Il est d'usage, dans une nécrologie, de rappeler tout ce que le défunt avait d'extraordinaire.
Je ne le connaissais pas, bien qu'il ait été le directeur de l'école où j'accomplis (peu brillamment) mes humanités, ainsi que le directeur du laboratoire où j'achevais mon cursus universitaire. Je ne ferai donc pas son élégie, mais j'aimerais exposer les tranches de vie où je l'ai croisé.

Je me souviens de sa conférence devant notre promotion, le jour de notre arrivée à l'école, sur les ordres de grandeur et leur aspect fondamental dans la réflexion scientifique (malheureusement, cela me semble tomber en désuétude, l'abus de calculatrice dès le plus jeune âge annihilant toute velleité de calcul mental même basique, si je puis me permettre de faire mon Francis Cabrel). L'exemple phare était: combien y a-t-il d'accordeurs de pianos à New-York?
Je me souviens qu'un bonjour à la croisée d'un couloir de ce lieu chargé d'histoire qu'est le Collège de France m'avait ému.
Je me souviens de quelques conférences auxquelles j'ai assistées, où De Gennes, à l'heure de l'informatique à tout crin, arrivait avec ses transparents manuscrits, regardait le titre de son exposé pour se rappeler de quoi il devait parler, et captivait la salle en moins de temps qu'il n'en faut pour l'écrire, quel que soit son public (néophytes curieux ou scientifiques pointus).
Je me souviens d'une réunion de laboratoire, où il siégait derrière son immense bureau, un cigarillo aux lèvres (dur, le cigarillo tôt le matin), et où il reçut un coup de fil qu'il n'interrompit pas pendant que l'un de ses chefs d'équipe exposait ses derniers travaux (elle en resta comme deux ronds de flan).
Je me souviens de ces aventures qu'on lui prêtait, de cette réputation de "Victor Hugo de la science", si je puis dire, qui alimentaient bien des discussions et provoquaient bien des sourires.

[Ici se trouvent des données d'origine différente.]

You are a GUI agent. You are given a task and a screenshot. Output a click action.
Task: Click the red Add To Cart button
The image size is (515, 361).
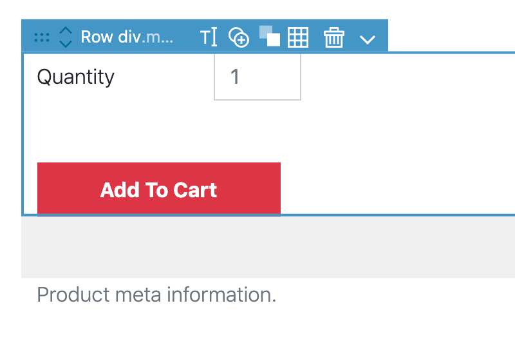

Et puis, il y a un mois à peine, je lui écrivis, un peu au culot, un mail lui disant que j'étais diplômé de "son" école, ancien stagiaire de "son" laboratoire, et que j'apprécierais grandement s'il pouvait m'écrire une lettre de recommandation.
Etant matièremolliste (je n'ose pas dire "comme lui"), sa secrétaire m'a informé qu'il souhaitait jeter un oeil à mes papiers ou conférences.
Une petite boule à l'estomac, je lui ai envoyé tout ça, et il me fit la lettre.
Ainsi qu'un petit mot, très aimable, qui disait à peu près "Cher Guillaume, j'aime bien ce que vous faites, continuez et tous mes voeux pour la suite".
J'espère que cette petite tranche de vie soulignera la modestie intellectuelle de cet homme qui n'avait depuis bien longtemps, plus rien à prouver d'une part, et qui aurait pu d'autre part, sans que cela ne choque qui que ce soit, "mépriser" le petit thésard que je suis (c'est à dire ne pas lire son mail, ou ne pas lui répondre, attitude assez classique).

Son décès m'a surpris, et même depuis deux jours, je n'ai pas honte de le dire, je suis un peu bouleversé.
Je suis content qu'il ait eu droit aux honneurs du 20 heures, même s'il est mort et qu'il s'en fout, pour que quelques spectateurs pensent à la science 27 secondes entre le fromage et le dessert, et ce malgré le dernier jogging présidentiel. Heureusement que Grégory Lemarchal est mort il y a deux semaines.


Aux grands hommes, la nation reconnaissante.